请列出下方 API 文档节选中 `triton_matmul` 函数签名里的全部参数名。

▸ **节选内容**:
_ _ _

API 参考文档

本文档提供 DIY FlashAttention 的完整 API 参考。

Kernels

`triton_matmul`

高性能 Triton 矩阵乘法，支持 autotune 和多种数据类型。

python

from kernels import triton_matmul

def triton_matmul(
    a: torch.Tensor,
    b: torch.Tensor,
    block_m: Optional[int] = None,
    block_n: Optional[int] = None,
    block_k: Optional[int] = None,
    use_autotune: bool = True,
) -> torch.Tensor:
    """
    使用 Triton 执行矩阵乘法 C = A @ B。

    参数:
        a (torch.Tensor): 输入矩阵 A，形状 (M, K)。
            支持数据类型: float16, float32, bfloat16。
            必须是 2D CUDA tensor。

        b (torch.Tensor): 输入矩阵 B，形状 (K, N)。
            支持数据类型: float16, float32, bfloat16。
            必须是 2D CUDA tensor，且与 a 同 dtype、同 device。

        block_m (int, optional): M 维度的 block size。
            如果指定，必须同时指定 block_n 和 block_k。
            默认使用 autotune 自动选择。

        block_n (int, optional): N 维度的 block size。

        block_k (int, optional): K 维度的 block size。

        use_autotune (bool): 是否使用 autotune。
            默认 True。仅在未指定 block size 时生效。

    返回:
        torch.Tensor: 输出矩阵 C，形状 (M, N)。

_ _ _

▸ **提供材料**:

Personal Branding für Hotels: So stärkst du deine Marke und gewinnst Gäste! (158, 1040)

_ _ _

▸ **完整输出**: a、b、block_m、block_n、block_k、use_autotune